Stored data
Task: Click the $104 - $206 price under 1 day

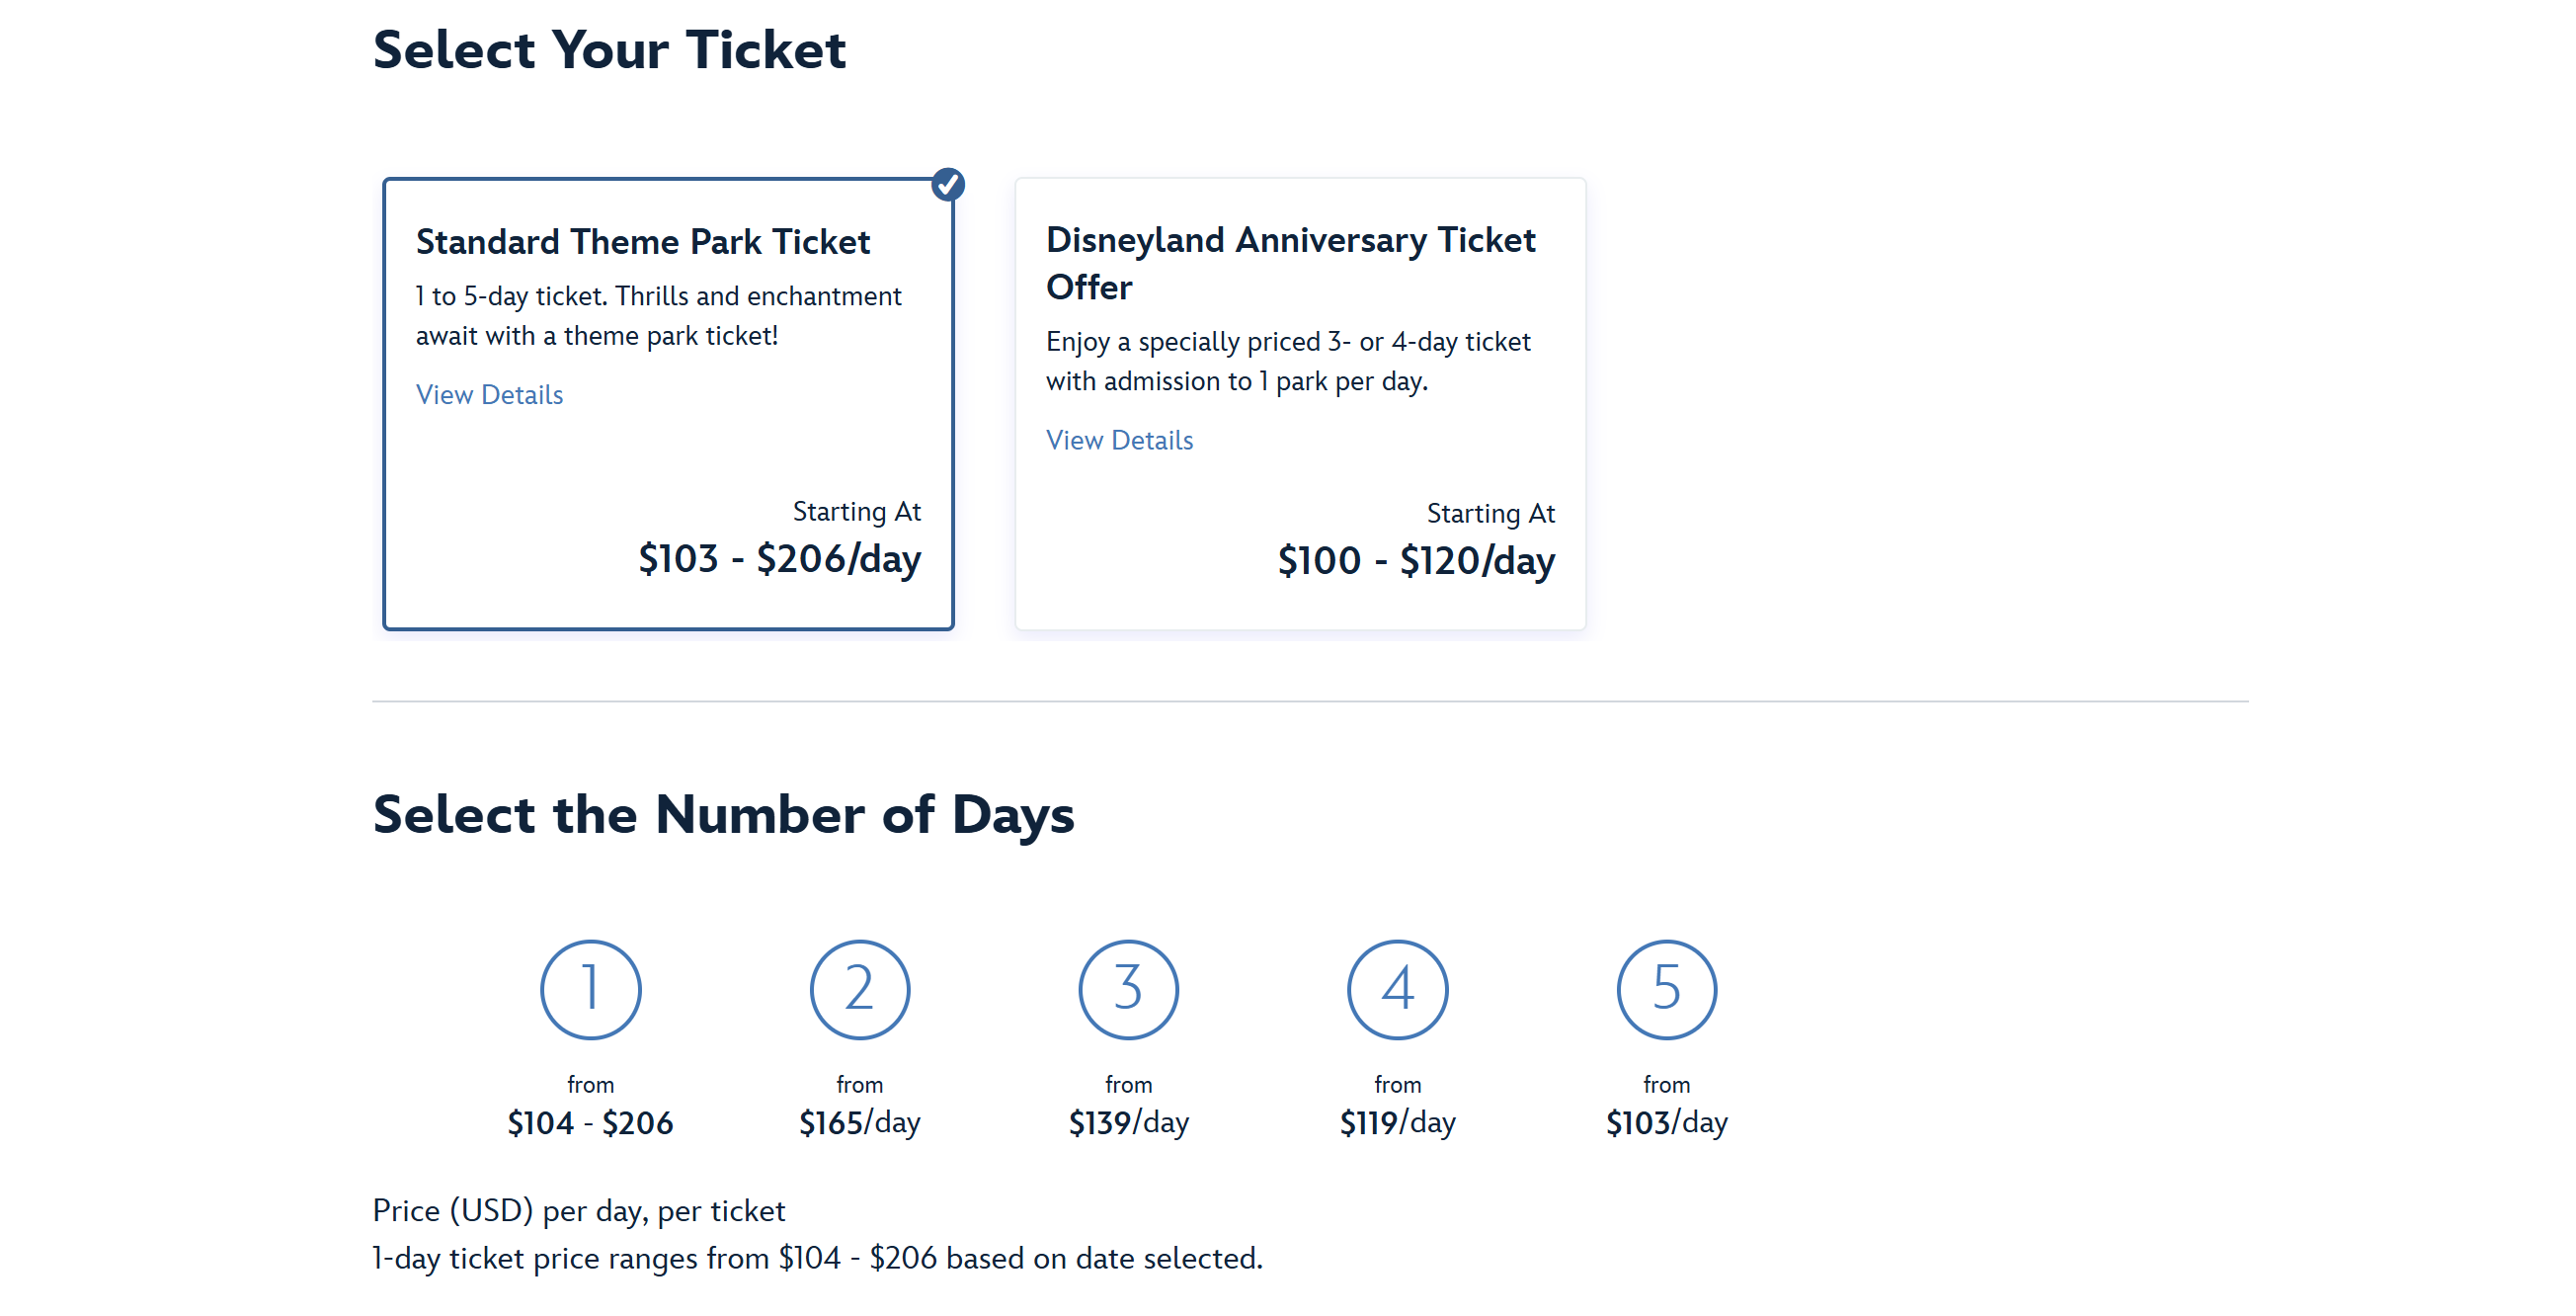Action: (x=590, y=1123)
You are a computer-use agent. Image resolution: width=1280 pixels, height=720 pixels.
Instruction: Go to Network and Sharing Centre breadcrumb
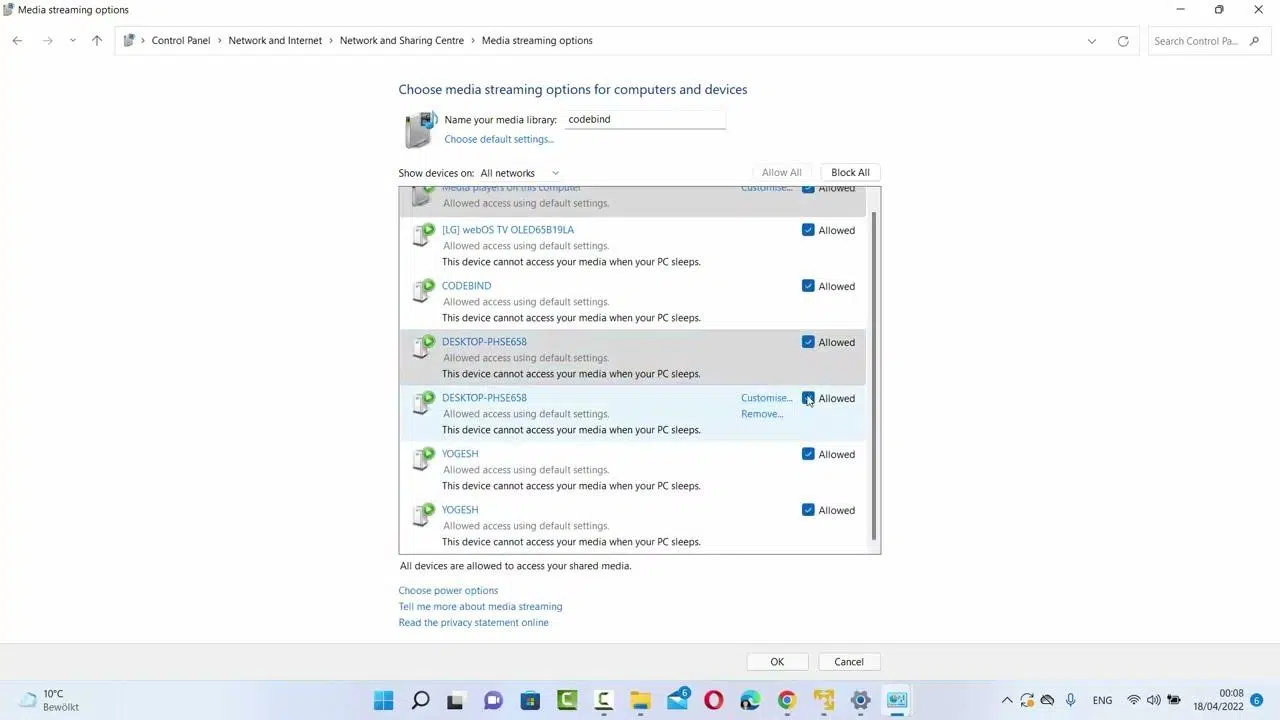[x=401, y=41]
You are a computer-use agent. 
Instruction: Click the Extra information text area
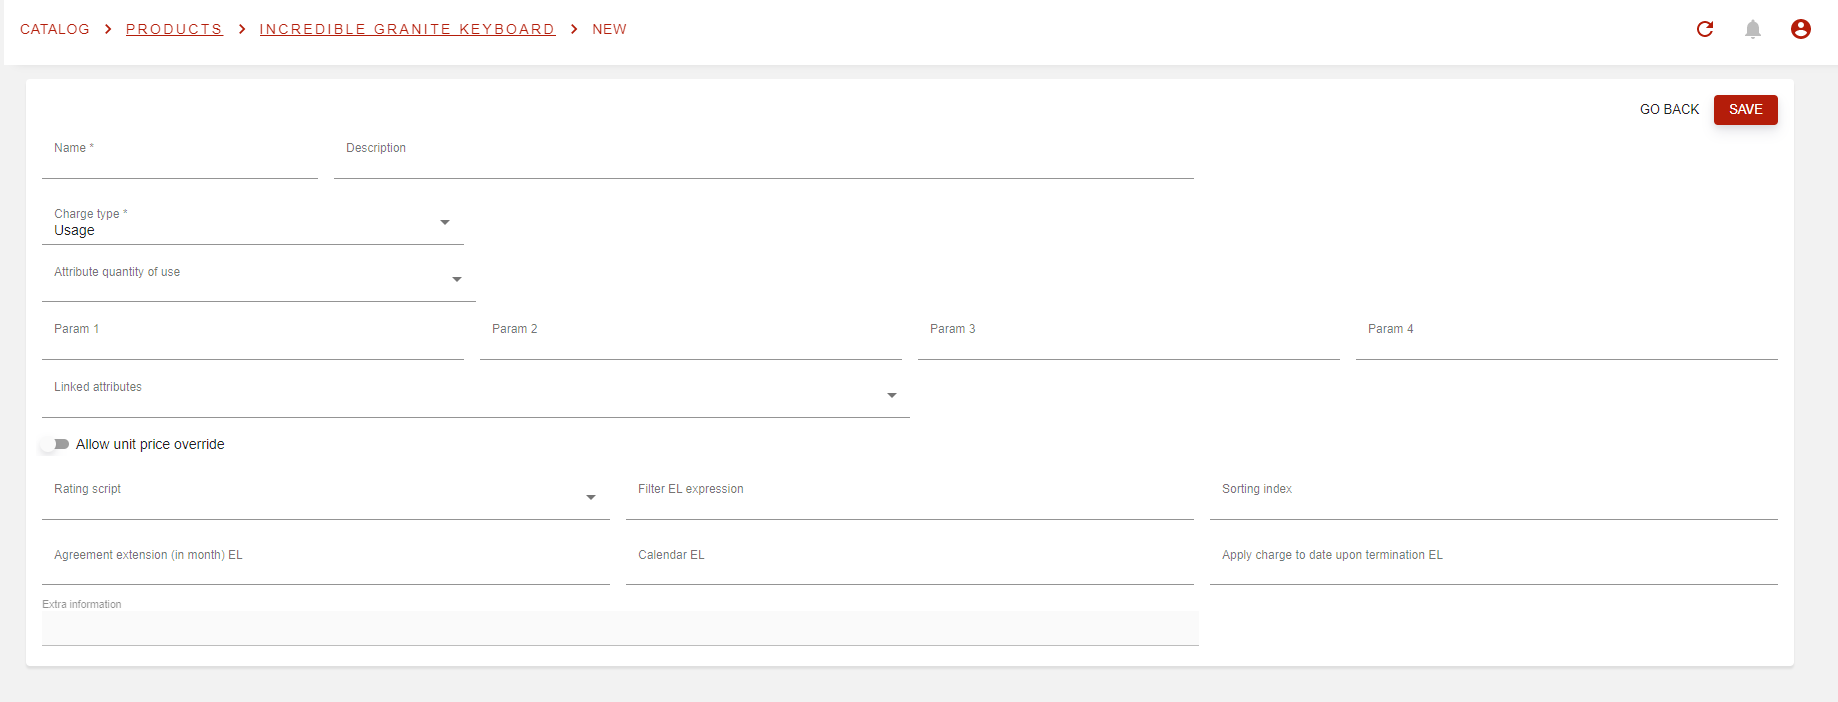pos(620,628)
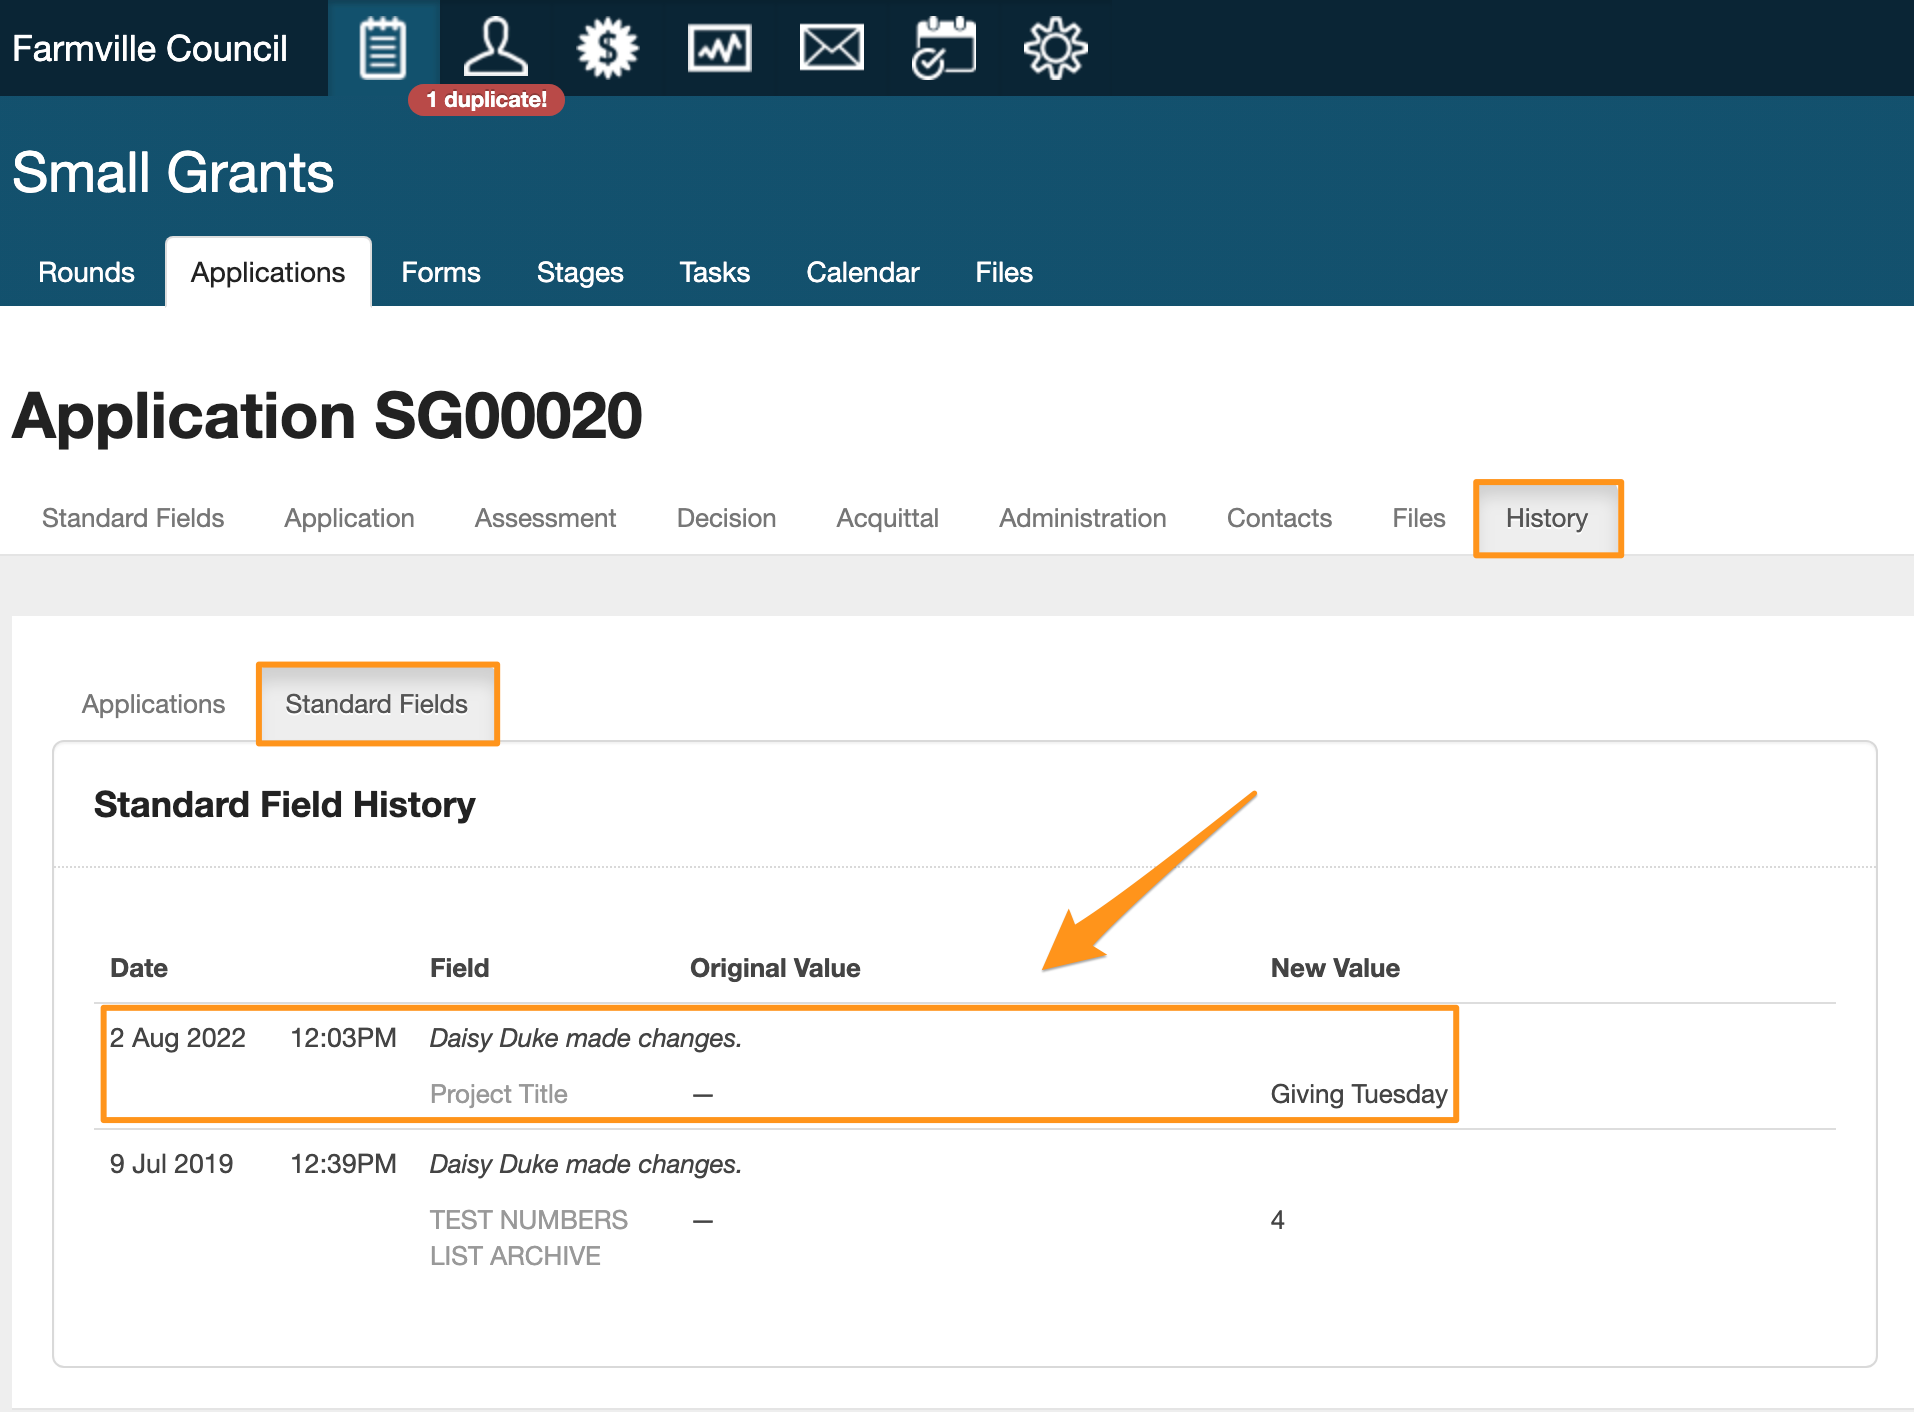The width and height of the screenshot is (1914, 1412).
Task: Open the Stages tab
Action: pyautogui.click(x=579, y=272)
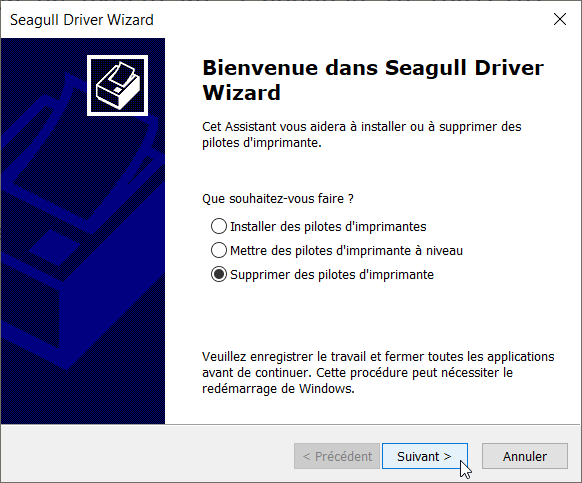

What you are asked to do >> Be exact. Write out all the entries and omit the pictures.

Solution >>
Task: Click the $104 - $206 price under 1 day

Action: (x=590, y=1123)
You are a computer-use agent. Image resolution: width=1280 pixels, height=720 pixels.
Instruction: Go to Network and Sharing Centre breadcrumb
[x=401, y=41]
You are a computer-use agent. 
Instruction: Click the Extra information text area
pos(620,628)
The width and height of the screenshot is (1914, 1412).
Task: Open the Stages tab
Action: pyautogui.click(x=579, y=272)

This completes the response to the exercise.